▶ _Prompt_:
An exact restatement of the data is required, with the images omitted.

(Stored data)
+ + + + +

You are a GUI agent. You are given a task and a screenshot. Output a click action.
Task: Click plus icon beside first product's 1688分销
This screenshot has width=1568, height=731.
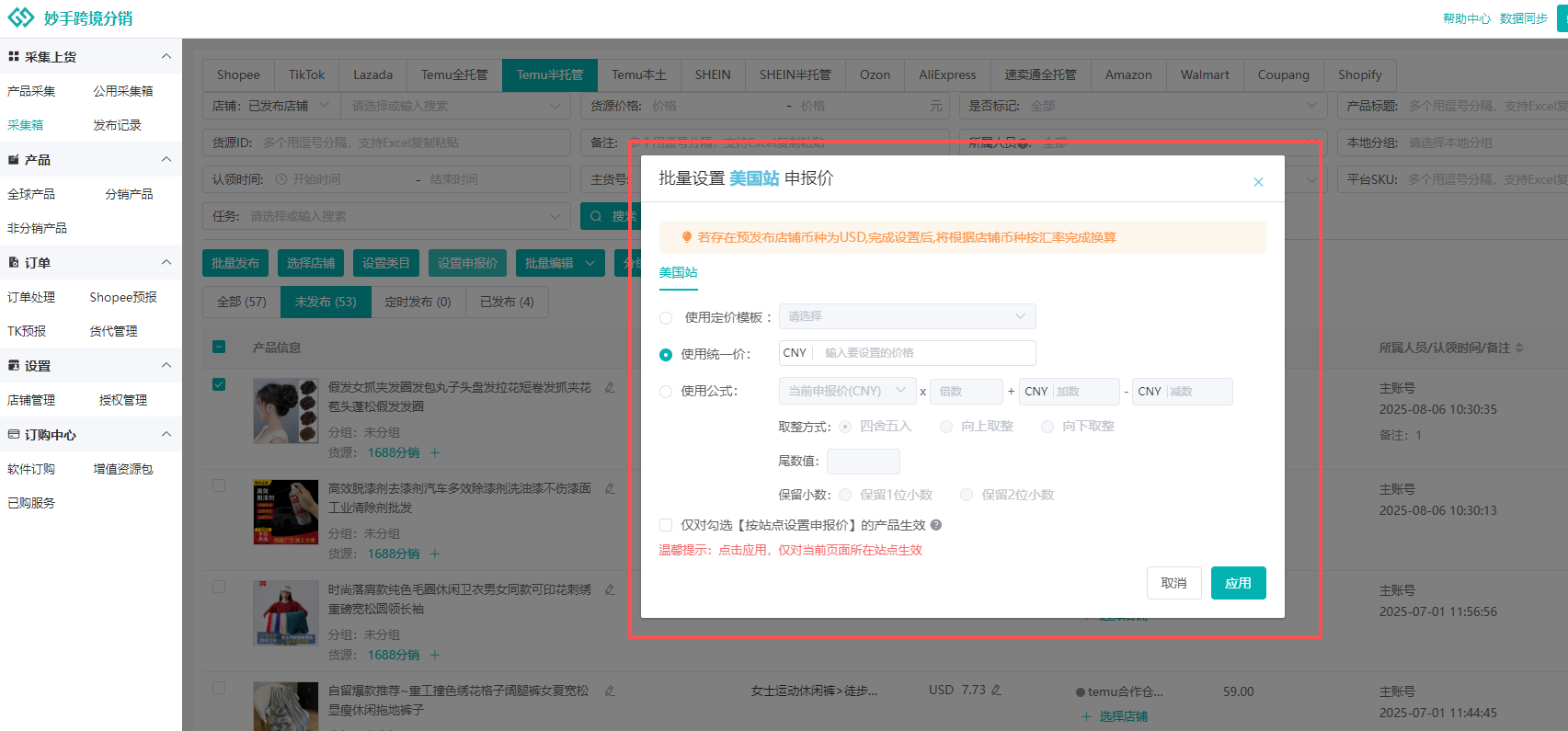point(435,452)
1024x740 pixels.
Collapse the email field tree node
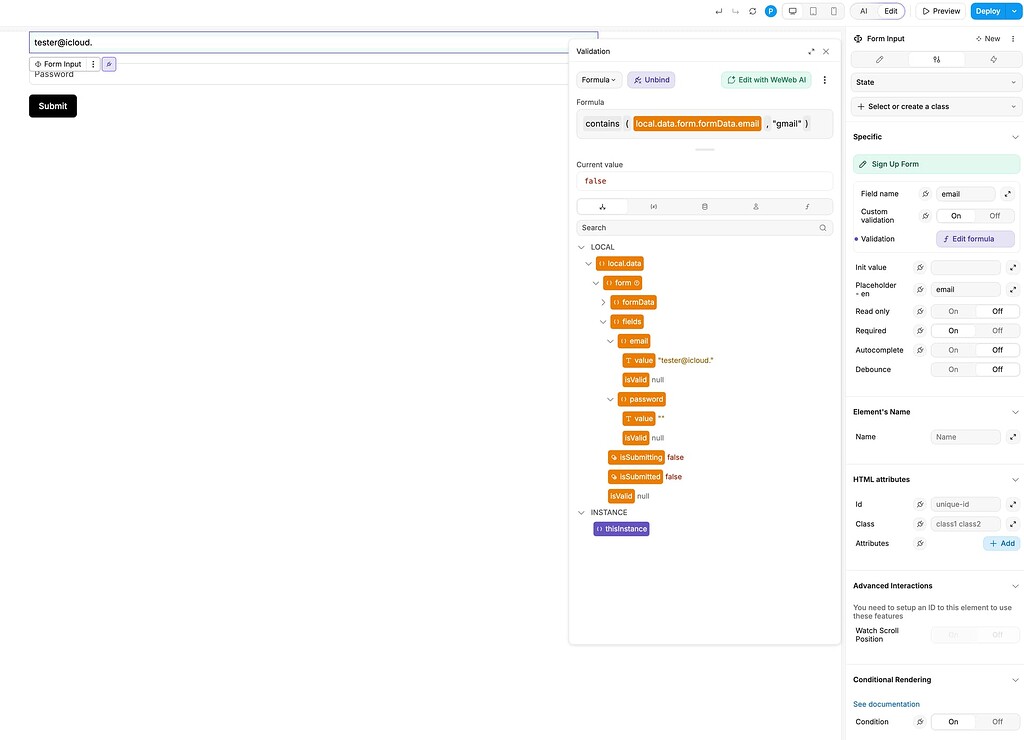tap(610, 340)
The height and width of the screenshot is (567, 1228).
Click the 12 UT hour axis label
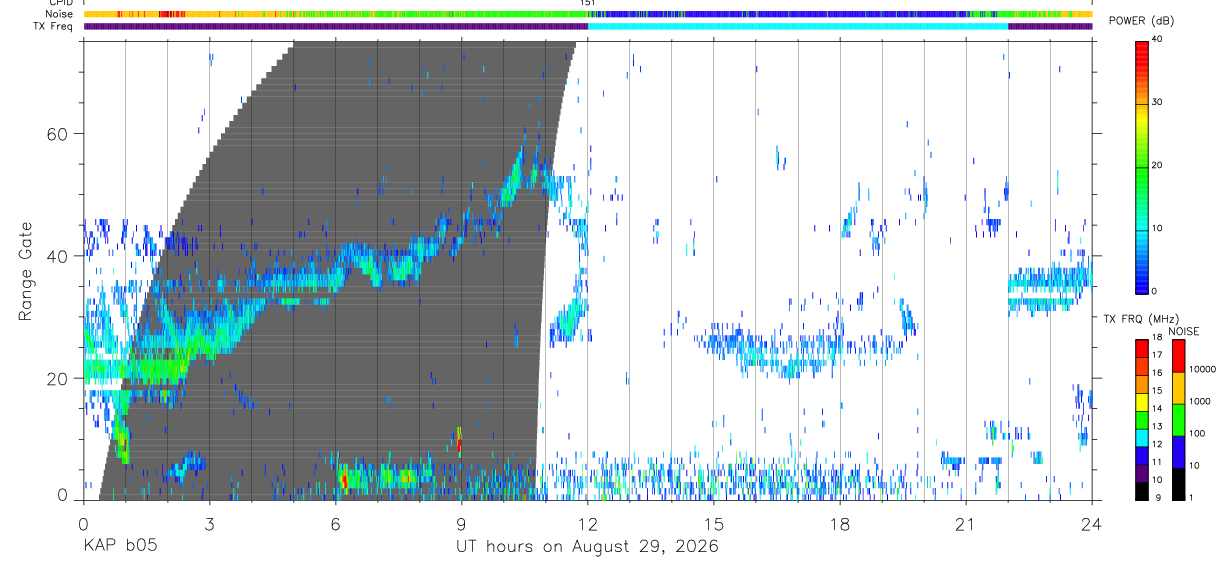(588, 524)
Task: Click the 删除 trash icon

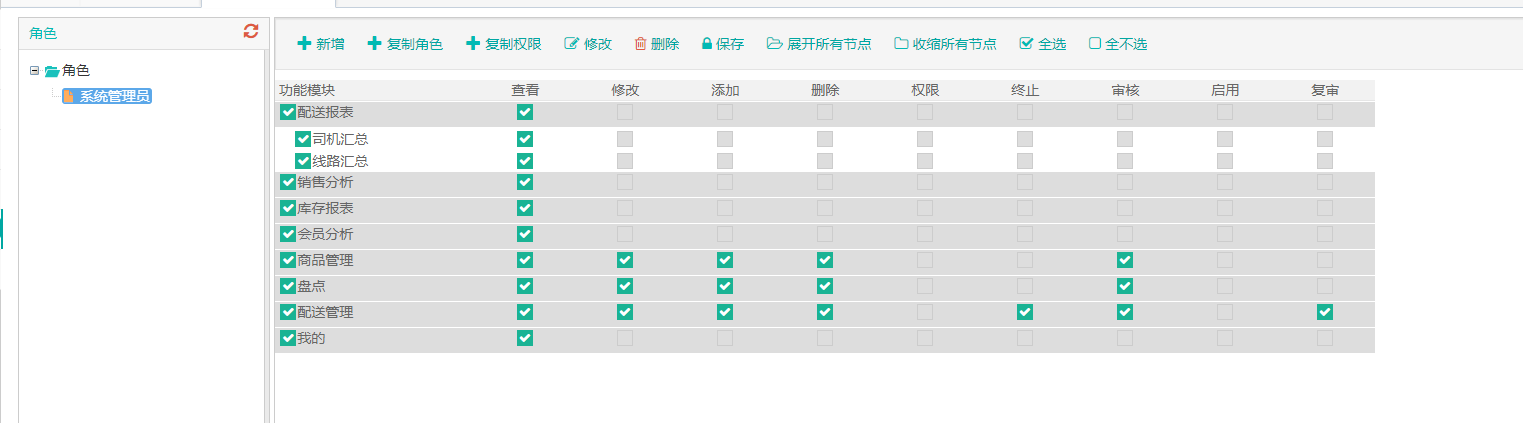Action: 641,44
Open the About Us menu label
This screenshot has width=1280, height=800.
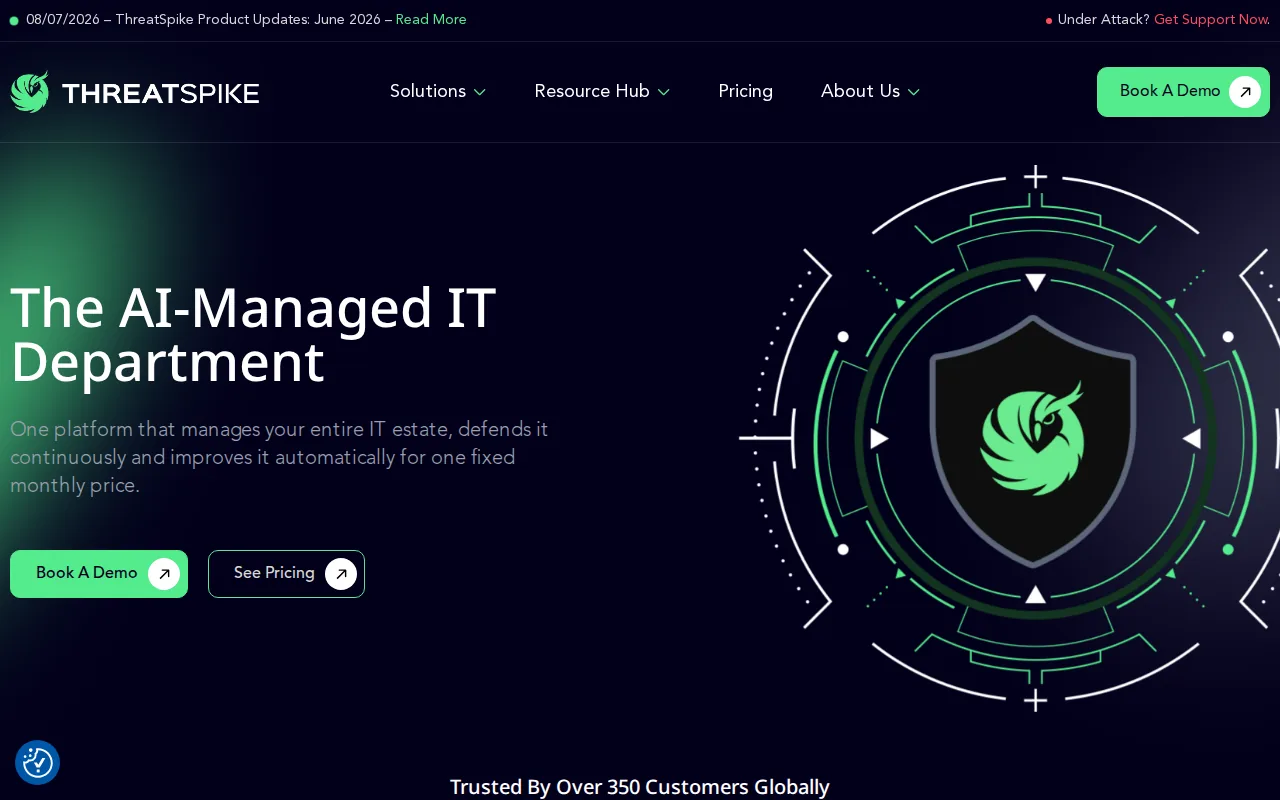[861, 91]
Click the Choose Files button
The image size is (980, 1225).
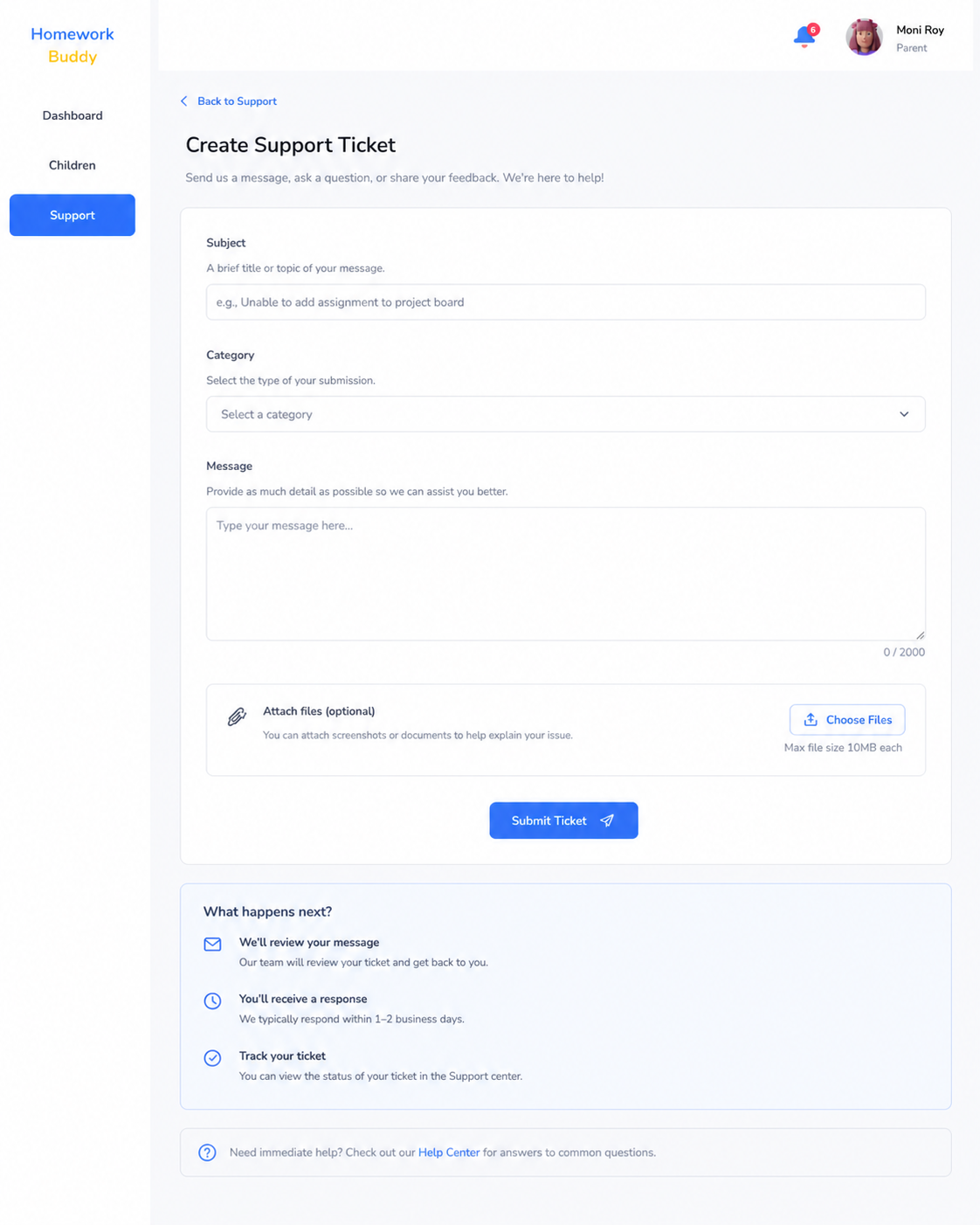(x=847, y=720)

+ + + + +

▶ _Exercise answer_:
You are a GUI agent. You are given a task and a screenshot. Output a click action.
Task: Click plus icon beside first product's 1688分销
This screenshot has width=1568, height=731.
point(435,452)
1024x740 pixels.
Collapse the email field tree node
tap(610, 340)
The height and width of the screenshot is (567, 1228).
Click the 12 UT hour axis label
(588, 524)
Task: Click the 删除 trash icon

Action: 641,44
Open the About Us menu label
This screenshot has width=1280, height=800.
[861, 91]
Click the Choose Files button
The image size is (980, 1225).
(x=847, y=720)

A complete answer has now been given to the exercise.